Ash’s piece, for example, is nothing but an insult-laced diatribe against Steenhuisen’s interview with the SABC’s Flo Letoaba, who outrageously suggested that the leader of the opposition in a constitutional democracy does not have a legitimate right to criticise the ANC lockdown crisis. Nothing demonstrates the arrogance of this particular armchair critic more than his dismissal of Steenhuisen’s criticism of the military curfew, the ban on eCommerce, and the irrational restriction of the exercise window to three hours per day with the word: “Sob.”

One wonders if Ash would be quite so arrogantly dismissive if it was his child who was assaulted by the military for breaking the curfew, if his business went under because of the eCommerce ban, or if his family got a criminal record for walking on the beach. He would do well to take a look at some of the horror stories shared under the Twitter hashtag #JohnSpeaksForMe, where over 30 000 people voiced their support for the DA’s fight to protect lives and livelihoods from the ANC lockdown crisis.

Not to be outdone however, Malala added to the FM’s facile-fest with an outright hit piece on Zille, topped off with a few oh-so-satisfying little jabs at Steenhuisen. The gist of Malala’s rant is that Zille came out of retirement “to oust” the former leader and run the party.

Here too, facts are sacrificed in the name of a juicy bit of DA-bashing. Even a cursory glance at her history would reveal that Zille worked tirelessly to help grow a coterie of young leaders within the party and, when the time came, duly stepped aside as party leader.

But alarmed by the damning findings of a review report commissioned by the former leader into the 2019 election, Zille exercised her democratic right to run for the position of federal council chair. It is an election that she won not because of some grand conspiracy, but because the members of the DA wanted the person who had run a united party, who had managed a seven-party coalition in Cape Town, and who had turned the Western Cape into the best-run administration in South Africa, to bring administrative stability to the party. If he were interested in the truth, Malala would also have realised that it is within this capacity that Zille now oversees the various legal actions against the lockdown crisis.

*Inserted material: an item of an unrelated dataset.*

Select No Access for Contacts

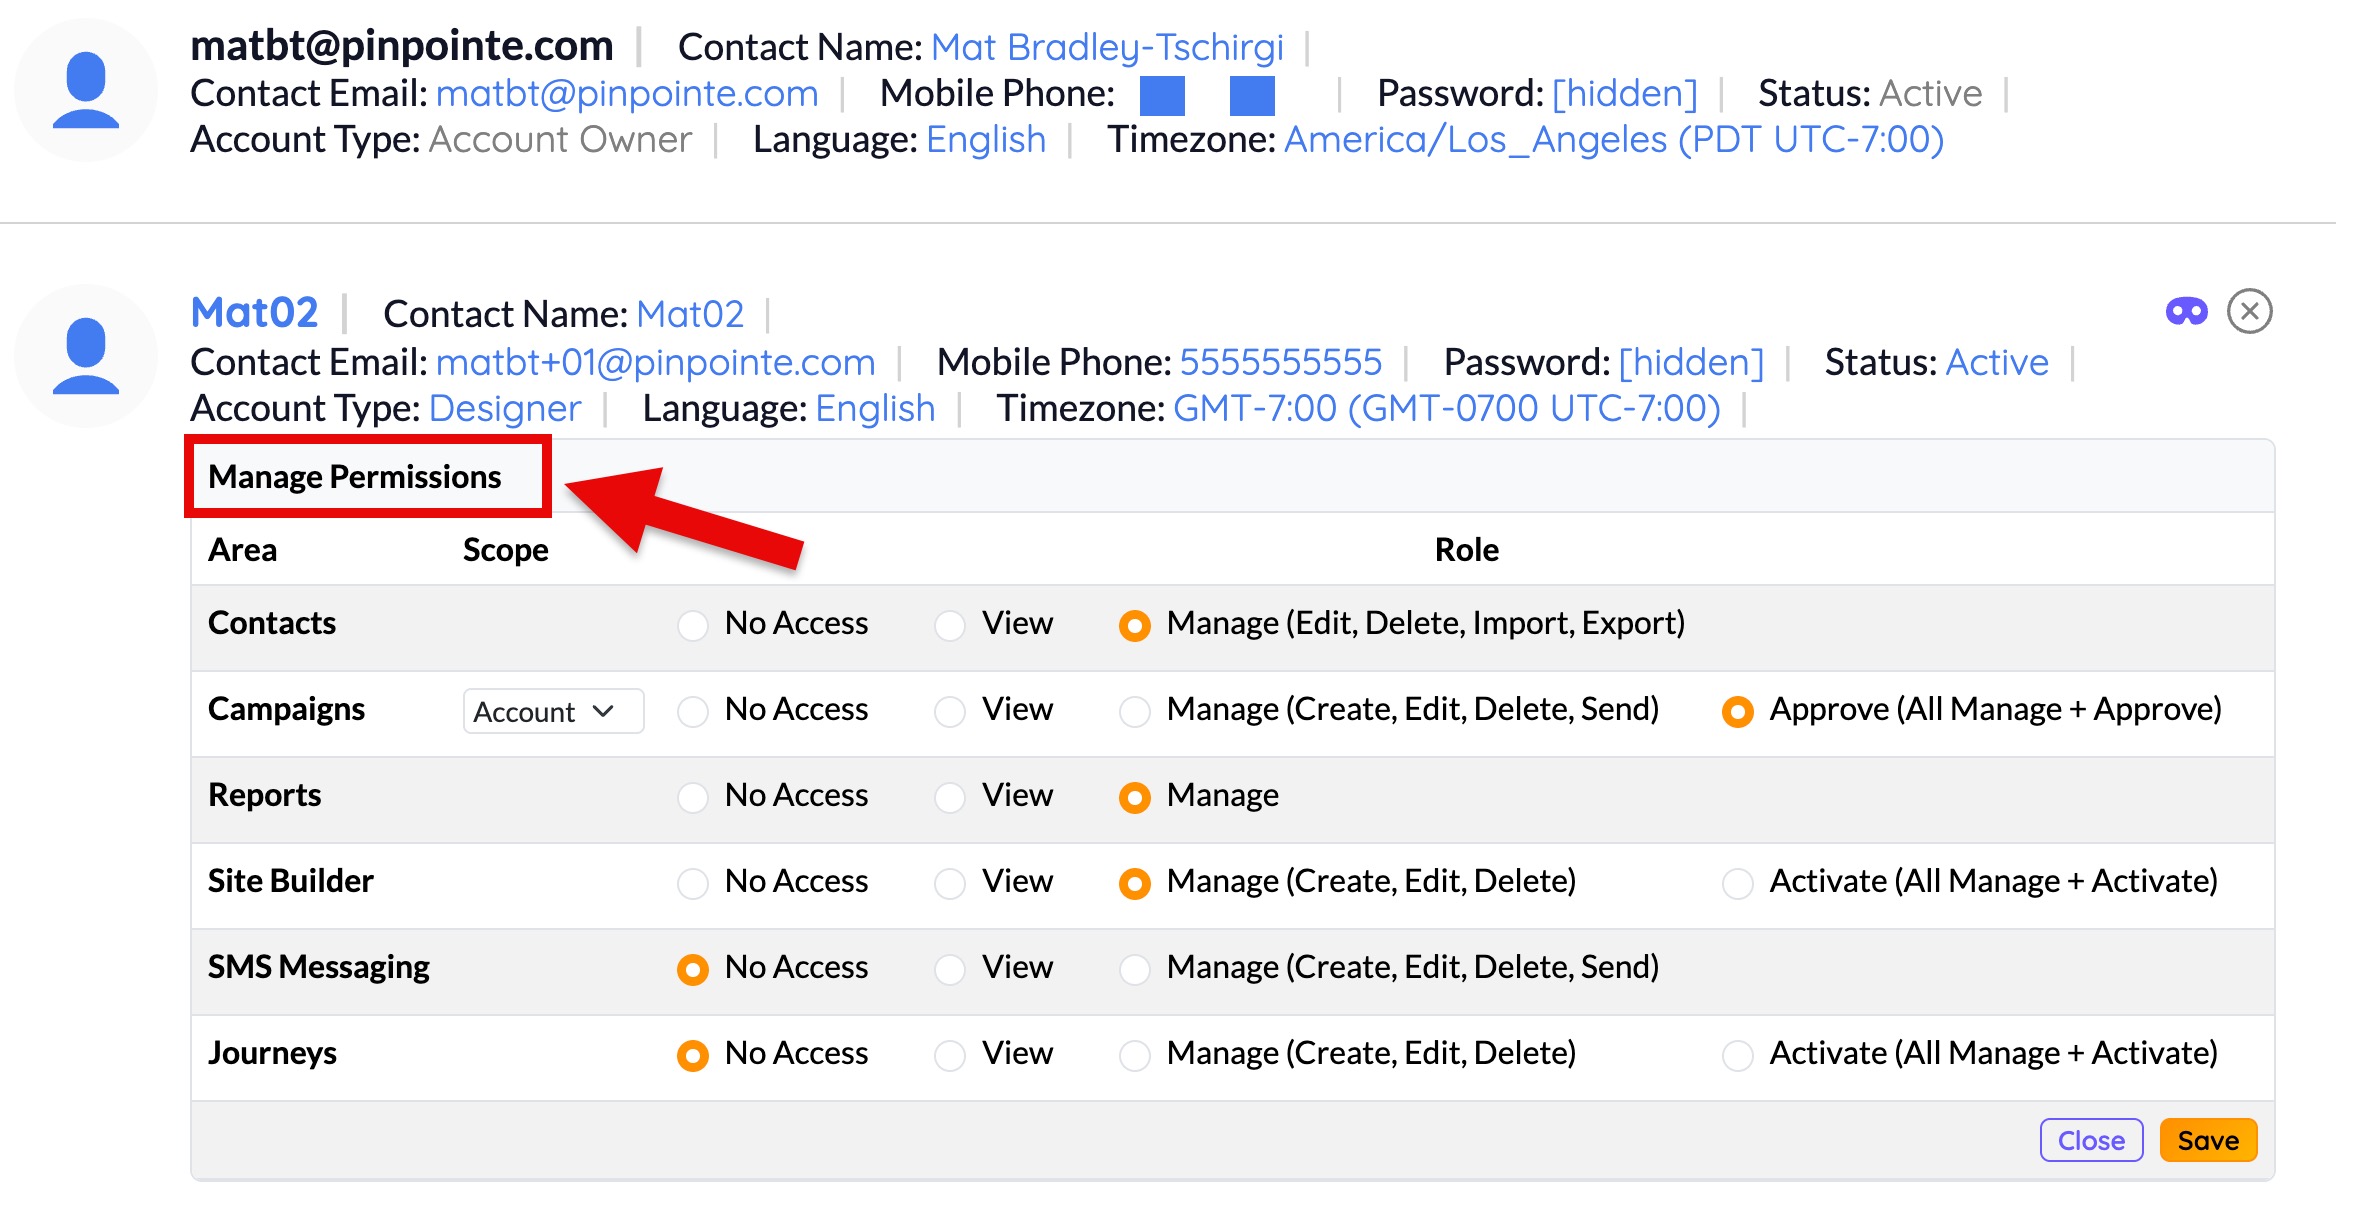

Finally, Roper indulged in the best of both worlds by throwing an outright tantrum about both Steenhuisen and Zille. Like a toddler who just discovered that he can reach all the way inside his own diaper, Roper flung every last bit of excrement he could get hold of at his blue bogeyman.

First, he breathlessly complains that Steenhuisen dared to conduct a frank interview on the Coronacast broadcast with medical practitioners who hold dissenting views on the hard lockdown. Then he falls flat on his face trying to poke fun at the fact that the DA’s website was overwhelmed by the sheer number of donations from members of the public who want to help fund legal action against the lockdown crisis. And when this doesn’t quite stick, Roper flings a handful of race-bait, saying that “the DA made sure that all five participants [on Coronacast] were white.”

From here, his meltdown becomes nearly impossible to follow, as Roper first concedes that the DA’s “court action is something we can probably all agree would be a good thing,” but then asks “why reduce it to roast chicken and t-shirts” – only a few short sentences after he himself reduced the court action to roast chicken and t-shirts. It all culminates with Roper becoming the latest in a long list of commentators to gleefully predict, on the basis of his own conjecture, that “the DA’s slide into irrelevance will continue.” Sob.

Among the many underlying truths revealed by the lockdown crisis is that many commentators steadfastly refuse to engage with the DA in a forthright way. This remains the case even when the basic facts bear out that the DA is the only party that has consistently fought to protect civil liberties and uphold the Constitution, and to protect lives and livelihoods from both the coronavirus and the lockdown crisis.

While Malala, Roper and Ash continue to hurl their childish wisecracks at the DA, we will continue to do our utmost best to ensure that, when this is all over, there will be a constitutional democracy and an economic future left for their children.